Сваливать на Гриню все это было бы по меньшей мере бестактно и совсем уж бессовестно. Значит, и в прежних своих неудачах виноват был только я. Да. Так и надо решить: все репортерские нелепости продолжаются только по моей вине. И ни при чем тут ни Миня, ни Гриня. А я, действительно как дед Щукарь, никак не могу угадать, хоть плачь, с какой стороны снова вдарит меня моя нелегкая и бескрайне уважаемая мною репортерская судьба. Какая нелепость, предположим, уже подстерегает, караулит мою беспечную особу и уже приготовилась предстать перед очами моими завтра или, на худой конец, послезавтра?
Отправив в Москву репортаж о Замире Муталовой, мы стали собираться в дальнюю дорогу. Нам приспичило побывать в племенном каракулеводческом совхозе, расположенном у черта на куличках: в полупустынной степи Чрта-Гуль. Мы, конечно, могли бы поехать по какому-нибудь другому, более благоустроенному адресу, например в благословенную цветущую Фергану, но друзья ташкентцы соблазнили нас тем, что в совхозе сейчас самое горячее время, начался массовый окот ярок, в отарах каждый день родится по пятьсот ягнят, и жребий был брошен. Ко всему прочему в управлении совхозов республики, как только узнали, что столичные корреспонденты очень желают поглядеть, как они, эти каракулевые ягнята, появляются на свет в весенней полупустынной степи, окружили нас такой заботой, так захлопотали, заторопили нас в дорогу, что не успели мы и глазом моргнуть, как уже мчались в машине ранним прохладным утром на аэродром, где поджидал нас арендованный специально для нашего перелета в совхоз двухместный (включая багажник) самолет.
Солнце еще только-только взошло, и по всему аэродромному полю, и на крышах ангар, и даже на крыльях нашего небесного тихохода сияла роса. Летчик, молодой, скуластый малый, поджидал нас возле своей машины, воинственно уперевшись кулаками в бока и широко расставив ноги.
— Порядок? — почему-то спросил он, оценивающе оглядев нас с ног до головы.
— Порядок, — ответил Гриня.
— Тогда — по местам. Поехали.
И мы быстро расселись по местам. Летчик, разумеется, забрался к своим рулям, Гриня облюбовал пассажирское сиденье, а мне, естественно, ничего не осталось, как лезть в багажник. Просторный такой багажник, а в нем вместо кресла самая обыкновенная тесовая лавочка, и когда я уселся на эту тесину, то оказалось, что торчу, чуть не по пояс высунувшись из самолета, между летчиком и Гриней, у которых виднелись одни лишь головы.
Признаться; я первый раз летел над землей в таком открытом, декольтированном виде и по своей врожденной беспечности не придал этому особого значения и не принял никаких мер предосторожности. Да я и мер-то этих никаких не знал.

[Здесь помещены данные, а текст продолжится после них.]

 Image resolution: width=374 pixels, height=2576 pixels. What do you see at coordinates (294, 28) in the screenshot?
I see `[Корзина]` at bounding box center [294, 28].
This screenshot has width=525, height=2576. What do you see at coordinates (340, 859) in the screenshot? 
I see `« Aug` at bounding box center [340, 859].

Невообразимо тарахтя, мы поднялись в воздух и, чуть покачиваясь, поплыли над землей, над этой весенней благодатью, над кишлаками и городками, над квадратами полей, обрамленных большими и малыми арыками. Все это было очень хорошо видно мне из моего просторного багажника, и еще железную дорогу, по которой ползло какое-то странное серое существо. Я закричал летчику, показывая на это существо, он оглянулся и тоже заорал что было силы, но я ничего не понял из-за этого чертовского тарахтения, и, только когда мы прилетели в Самарканд на перекур, летчик объяснил, что странное серое существо, ползшее, извиваясь, по железной дороге, оказалось мчащимся сломя голову дизельным поездом, курсировавшим между Ташкентом и Ферганой.

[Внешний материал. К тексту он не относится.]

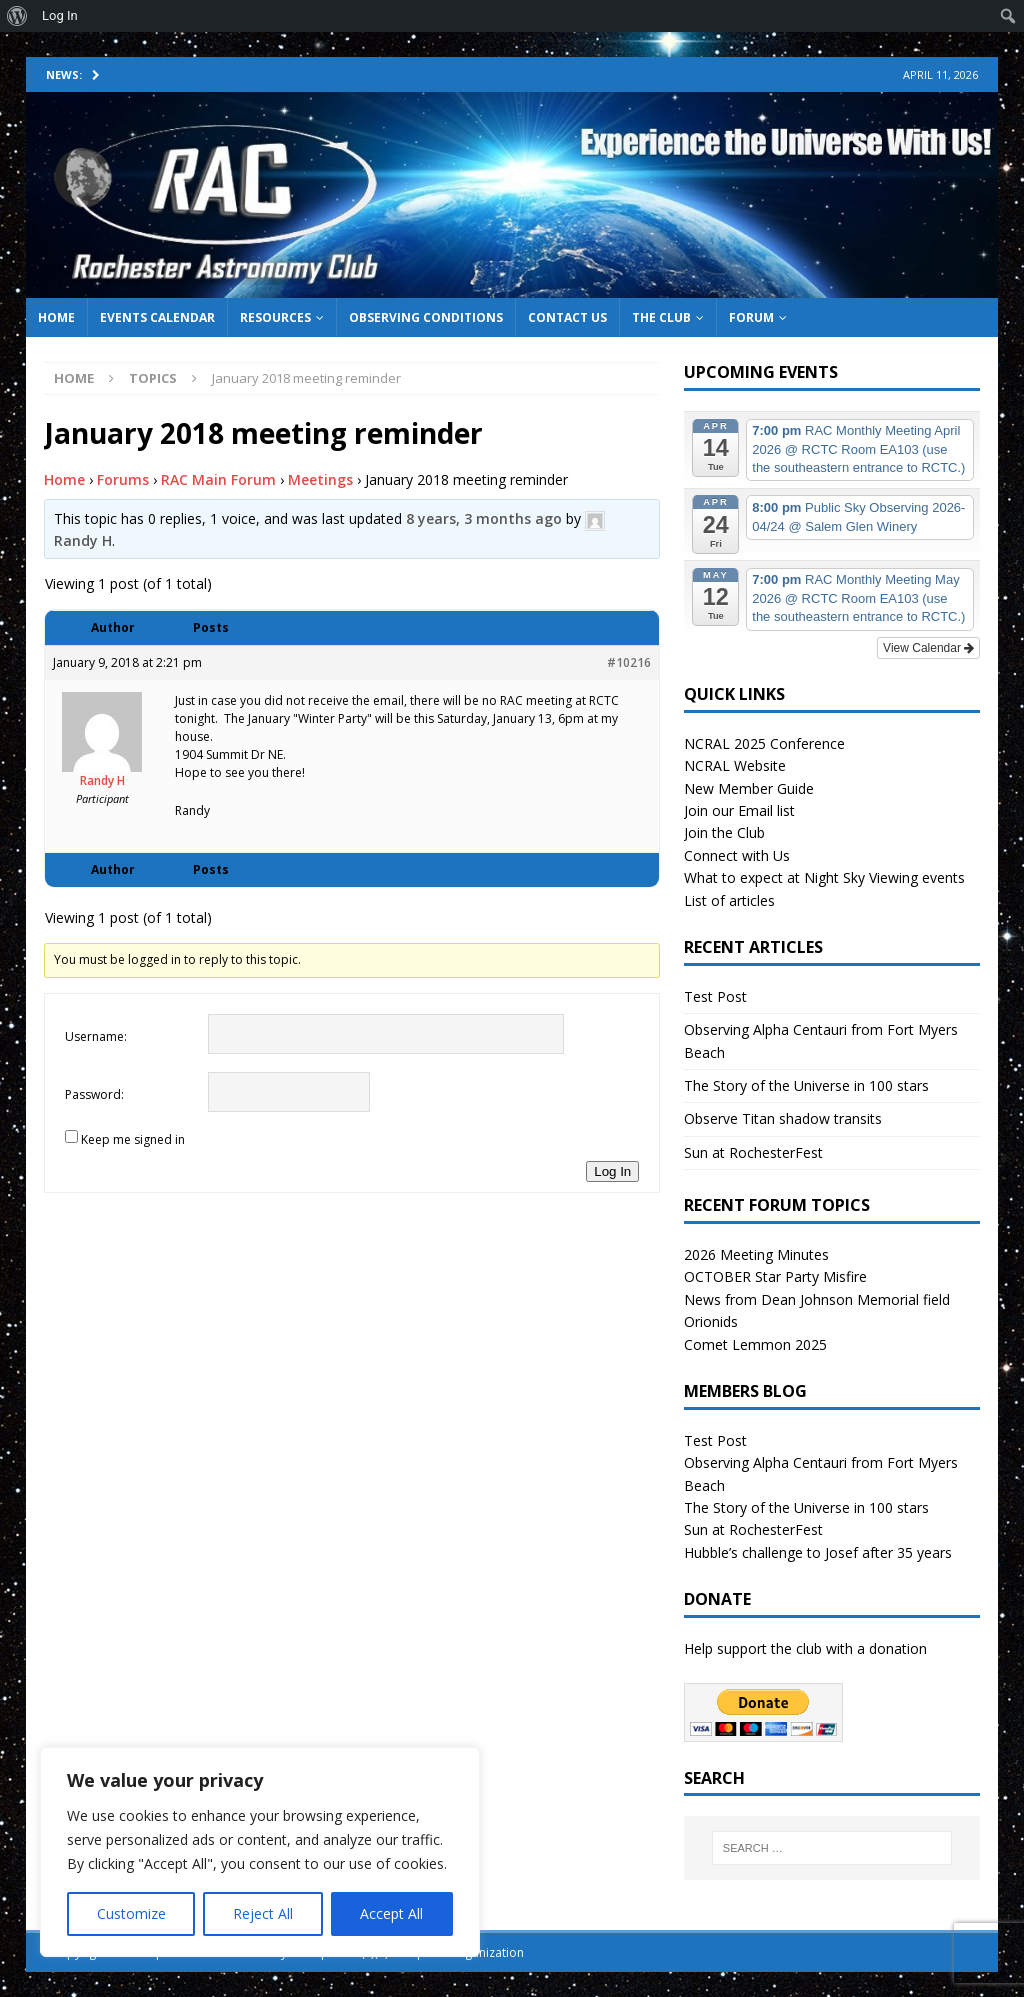 The image size is (1024, 1997). What do you see at coordinates (391, 1913) in the screenshot?
I see `Accept All` at bounding box center [391, 1913].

Так вот, долго ли, скоро ли прибыли мы в Самарканд на перекур и, разминая затекшие ноги, потопали к бочкам с водой и к ящику с песком, возле которых и закурили с блаженством.
— Ну как? — спросил летчик.
— Великолепно, — сказал я. — Только холодновато.
— Теперь будет теплее — пообещал он. — Мы летим все южнее, и солнце выше поднялось. Надеюсь, вы там поживете хотя бы денька три? — недоверчиво как-то и подозрительно оглядев нас, спросил он. — Мне говорили, что вы там останетесь.
— А что? — спросил я с той же подозрительностью.
— Мне бы лучше возвращаться одному, — неопределенно ответил он, кинув окурок папиросы в бочку. Там их, набухших и пожелтевших, плавало бог знает сколько.